Start of EXTRACTED RECORDS

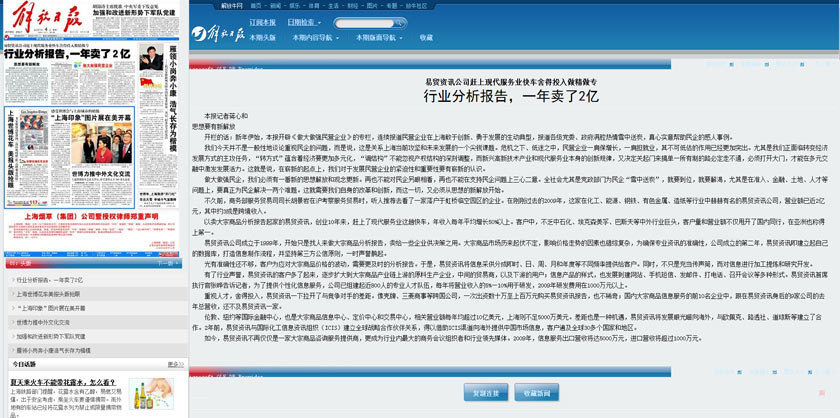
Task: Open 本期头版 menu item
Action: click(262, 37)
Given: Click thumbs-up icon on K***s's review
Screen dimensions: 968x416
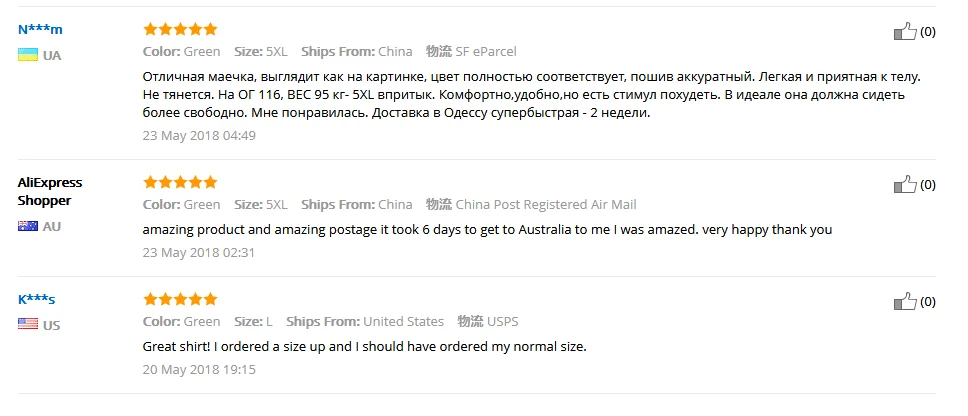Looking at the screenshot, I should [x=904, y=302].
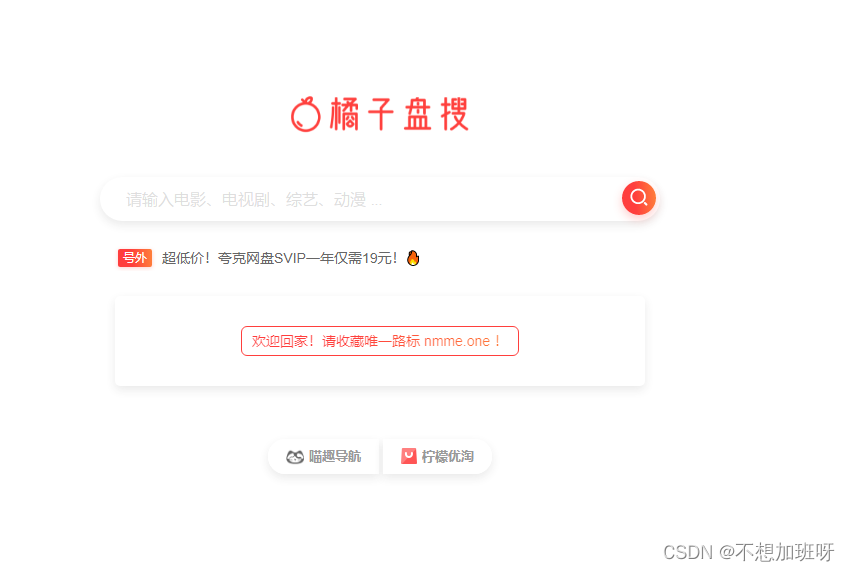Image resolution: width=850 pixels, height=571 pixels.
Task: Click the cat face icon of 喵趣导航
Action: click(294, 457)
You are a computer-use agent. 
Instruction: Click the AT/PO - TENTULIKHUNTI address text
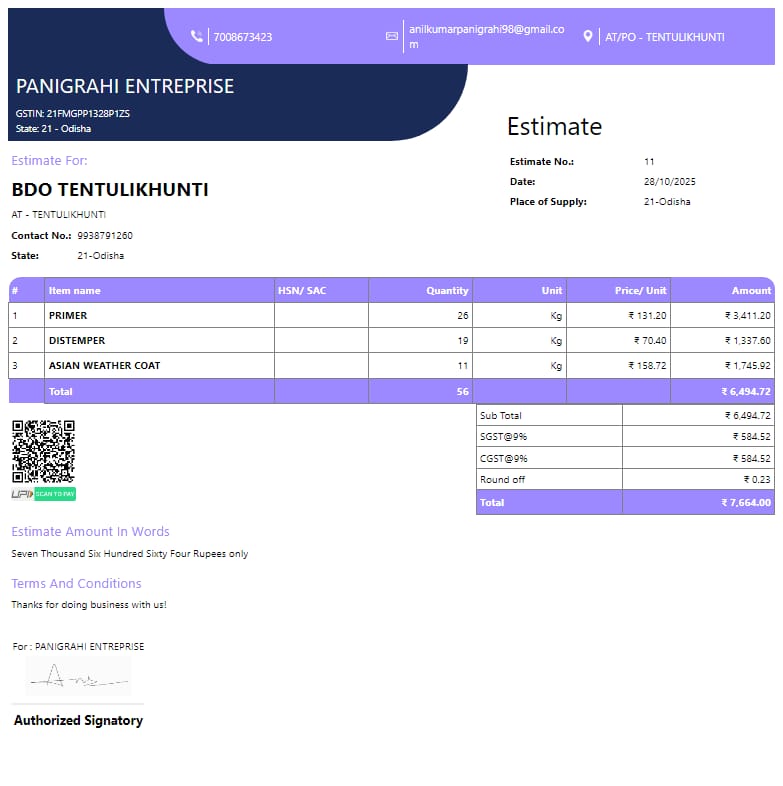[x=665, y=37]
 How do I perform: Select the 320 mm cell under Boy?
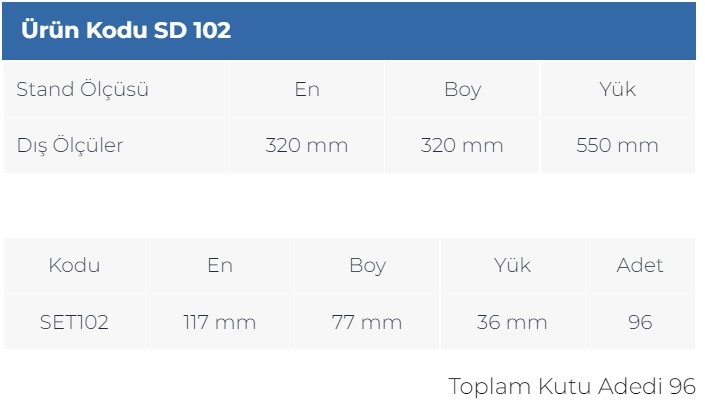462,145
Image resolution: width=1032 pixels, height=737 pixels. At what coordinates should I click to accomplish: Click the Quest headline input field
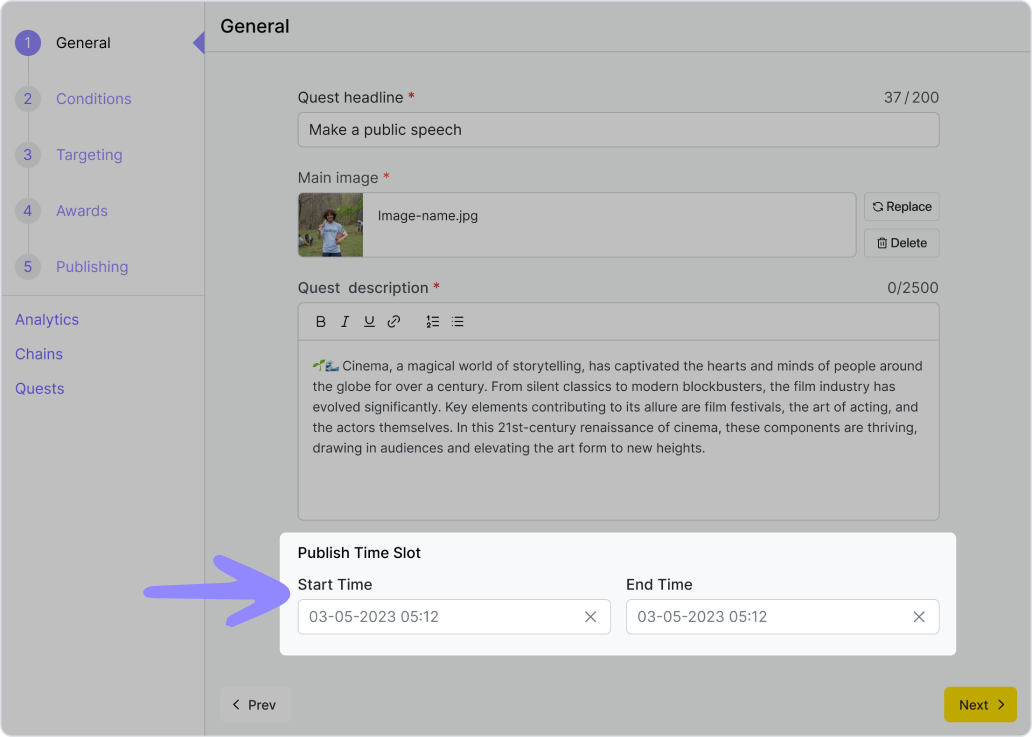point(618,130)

End of EXTRACTED RECORDS
Start of EXTRACTED RECORDS

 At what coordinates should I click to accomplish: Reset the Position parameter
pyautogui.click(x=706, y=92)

End of EXTRACTED RECORDS
Start of EXTRACTED RECORDS

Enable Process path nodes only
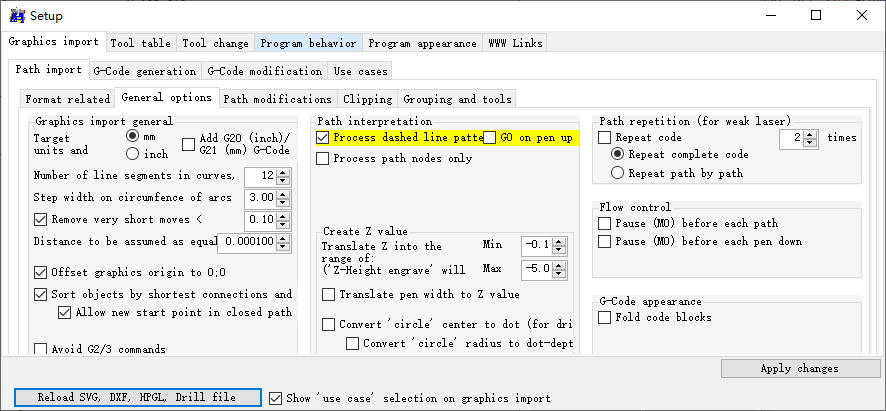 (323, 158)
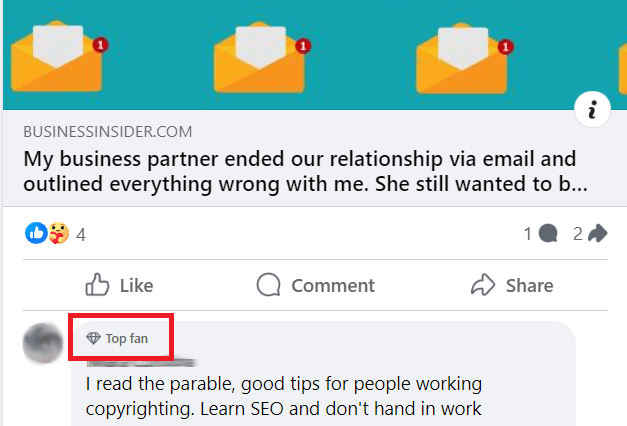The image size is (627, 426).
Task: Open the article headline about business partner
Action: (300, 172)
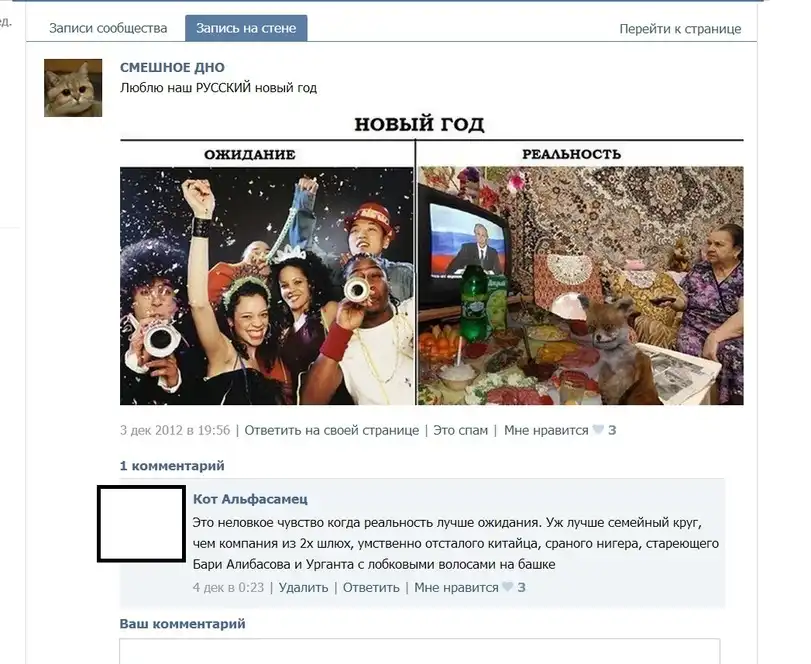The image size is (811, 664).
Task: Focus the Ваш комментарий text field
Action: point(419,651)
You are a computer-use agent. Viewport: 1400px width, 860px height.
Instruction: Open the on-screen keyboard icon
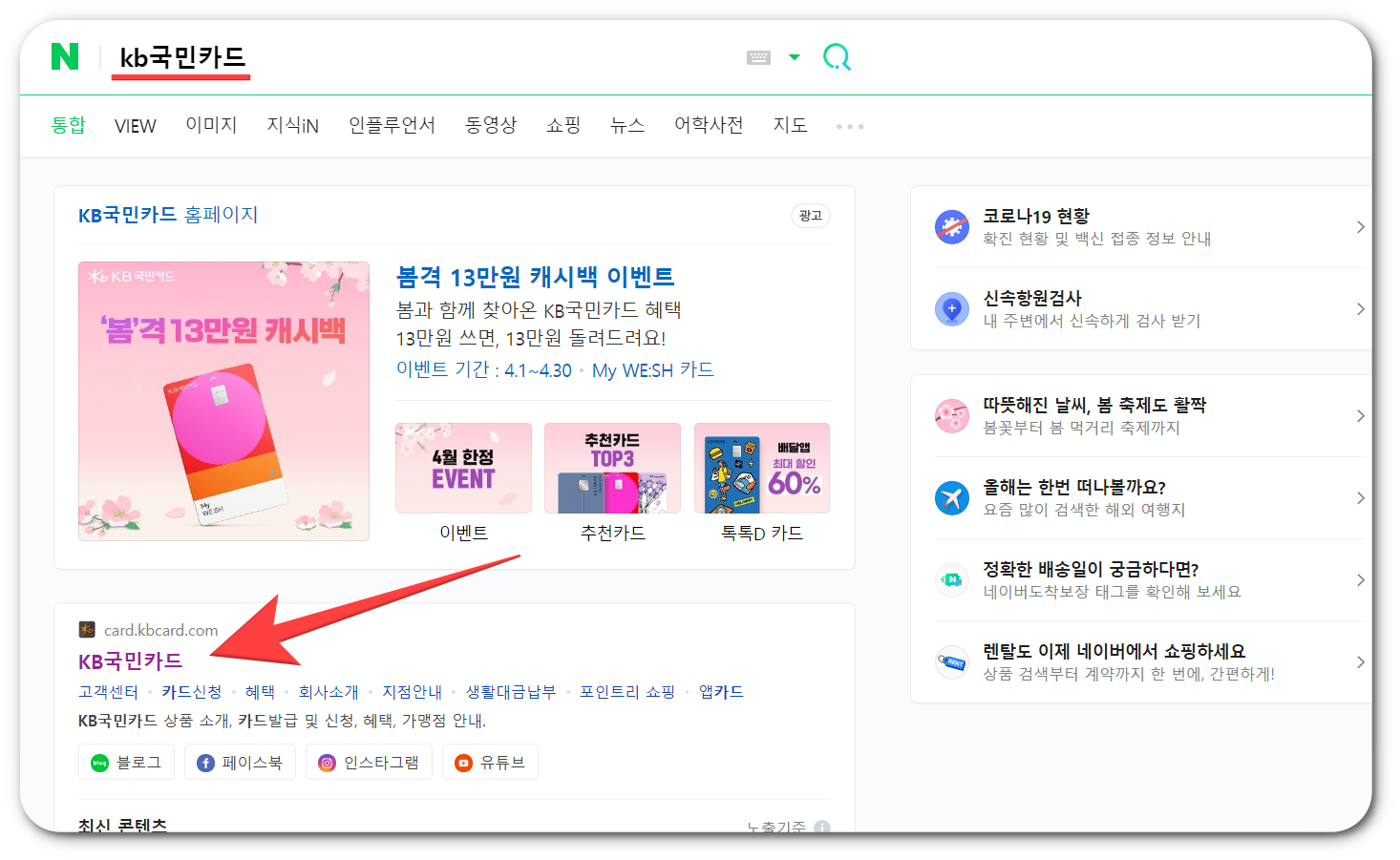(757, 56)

End of EXTRACTED RECORDS

Each line in the listing above that includes "agent" is to be copied.

You are a computer-use agent. 
You are a computer-use agent. Viewport: 1400px width, 860px height.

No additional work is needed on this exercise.